Consequently, it was the brother William, who in this case served as a mirror, and it is he who may be presumed to have been the motive agent.
This remark is important because it is too often supposed that visions of this kind, produced at the moment of dying, are due to a state of over-excitement preceding death. It is a gratuitous hypothesis, and it is interesting to note the numerous cases from which it must be excluded.
When we find ourselves incontestably facing a cast of post-mortem apparation, and when the accident has had no witnesses, a still bolder hypothesis is profounded, that of retarded telepathy.
This hypothesis does not correspond to the facts: there must be an intelligence and an active force to explain telepathy.

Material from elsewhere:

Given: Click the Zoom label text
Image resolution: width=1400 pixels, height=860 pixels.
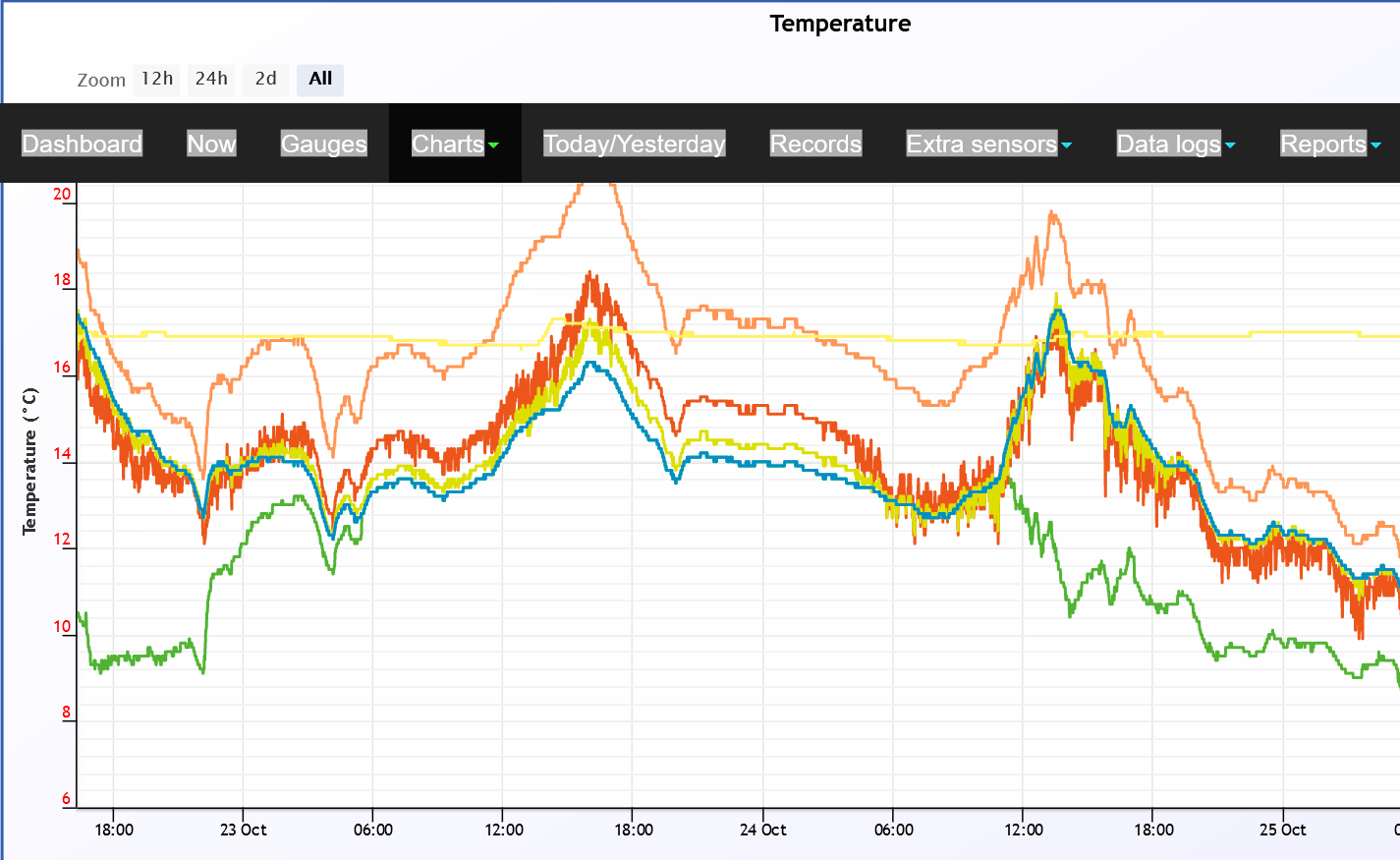Looking at the screenshot, I should coord(101,81).
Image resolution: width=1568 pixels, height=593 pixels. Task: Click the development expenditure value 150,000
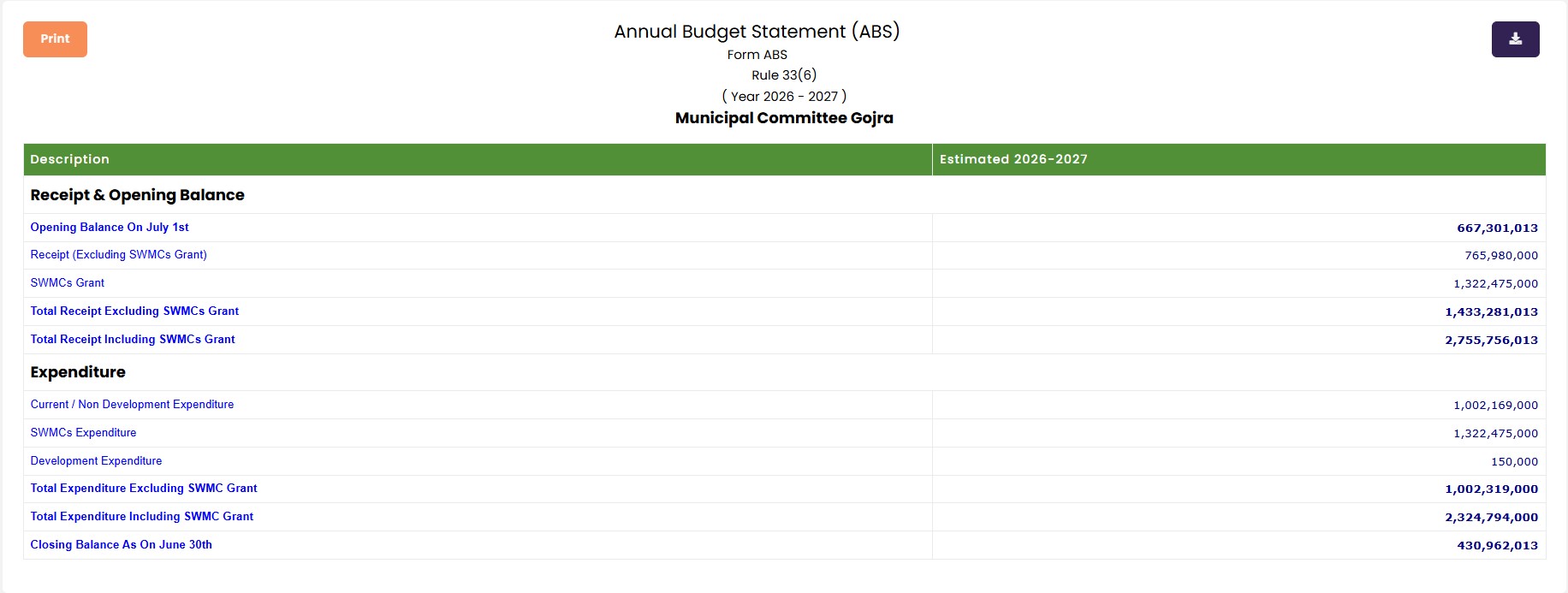click(x=1515, y=462)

Also, post-mortem apparitions ordinarily accompany warnings which are outside the knowledge of all living persons, as in the following case:
Resume of page 291, Volume V, Proceedings of the Society for Psychical Research.
"Mrs. Brooks was traveling in Europe and had written to her son, employed in New York and living in Brooklyn, to join her. The latter replied, fixing the time of his departure. But in the meantime he fell ill, and his mother was obliged to return home, recalled by the illness of her son. However, she found him already able to be up, and the doctor had no doubt of his complete recovery.
"The young man then declared that a Mr. Hall, his professor and friend, who had died about five months before, had appeared to him and warned him that he would die of heart disease on Wednesday, the 5th of December, at three o'clock.
"Young Brooks had never had the least heart trouble, and those of his friends to whom he told the warning held it of no importance. His doctor only laughed and assured him that his heart was in perfect condition.
"On December 4th, he attended a funeral with a lady in whose company he passed the evening. He made her promise that she would come to see him the next day if he should write to her. The doctor, on his side, seeking to distract the patient by physical means, applied to his neck a blistering plaster.